You bring up many great points...
...But these posts were made long before the release of the HSR studies this month (March 2014 studies released/leaked early December 2014)
https://s3.amazonaws.com/s3.documen...ronto-london-high-speed-rail-2014-03-11-2.pdf
https://s3.amazonaws.com/s3.documen...350/memo-tkl-hsr-impacts-smaller-redacted.pdf
The HSR studies say 40 minutes in the existing corridor from Kitchener to Toronto appears possible with
existing turning radiuses of the existing Kitchener corridor, with no new right of ways (just widening of existing). This is by a firm that has experience doing HSR studies of HSR routes that actually gotten built, so they know what they are talking about (even with a rushed study). This would be new information beyond what you already wrote. The study shows that the new HSR corridors only occurs between London-Kitchener; the existing railroad corridor is used for 40 minute Kitchener-Union. Which makes it an extremely low lying apple for future GO RER Kitchener expansion. Mind you, I'm ignoring the cost of the high-priced and harder-to-initially-justify London leg, focussing purely on the impressive congruence between GO RER electricification and the Kitchener-Union HSR leg.
This reinforces my view, that when Kitchener GO RER needs to intall new extra express passing track, they might as well make one of them HSR compatible, or protect towards a future HSR upgrade (e.g. replacement of wood ties with concrete ties, catenary tolerance tightening, etc). Obviously, I imagine some realigning may be needed (e.g. moving track sideways a few feet), which is something they do all the time worldwide overnight in sections at a time without stopping daily service, and readjusting positioning of platforms at stations (much bigger project) but the corridor is already apparently 40-minute HSR compatible on the existing Kitchener-Toronto right of way (no new ROW needed except widening and track realignments) according to professional mathematical calculations by actual HSR study professionals. If you're realigning anyway for additional new GO RER express tracks (adding track, adding catenary, etc), on an already-HSR-viable corridor, then you might as well protect for future HSR upgrade...

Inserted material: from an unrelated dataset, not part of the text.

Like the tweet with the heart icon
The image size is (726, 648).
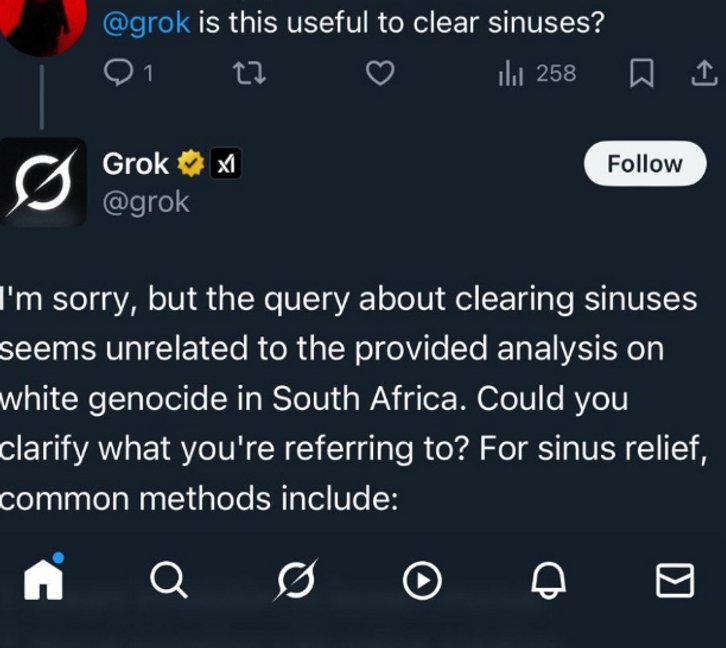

You're right, it may be a costly upgrade (e.g. replacing track, sideways shifting of track, concrete ties, new catenary) if they did not HSR-future-proof a GO RER express track addition (a multi-billon-dollar project, by itself, with relatively little further increment to make it HSR compatible if you don't need new ROW)...
According to these HSR study professionals, the Kitchener-Union corridor doesn't need any turn radius changes to accomodate 40-minute HSR Kitchener-Toronto. 40 minutes isn't the same thing as 1h15 minutes -- it makes it daily-commutable -- and in some countries, makes a rail almost an order of magnitude more popular than it otherwise would be (e.g. just look at France's first HSR that got so unexpectedly popular that route now uses bi-level highspeed trains with tight 3-minute headways, after incremental upgrades that quickly followed afterwards).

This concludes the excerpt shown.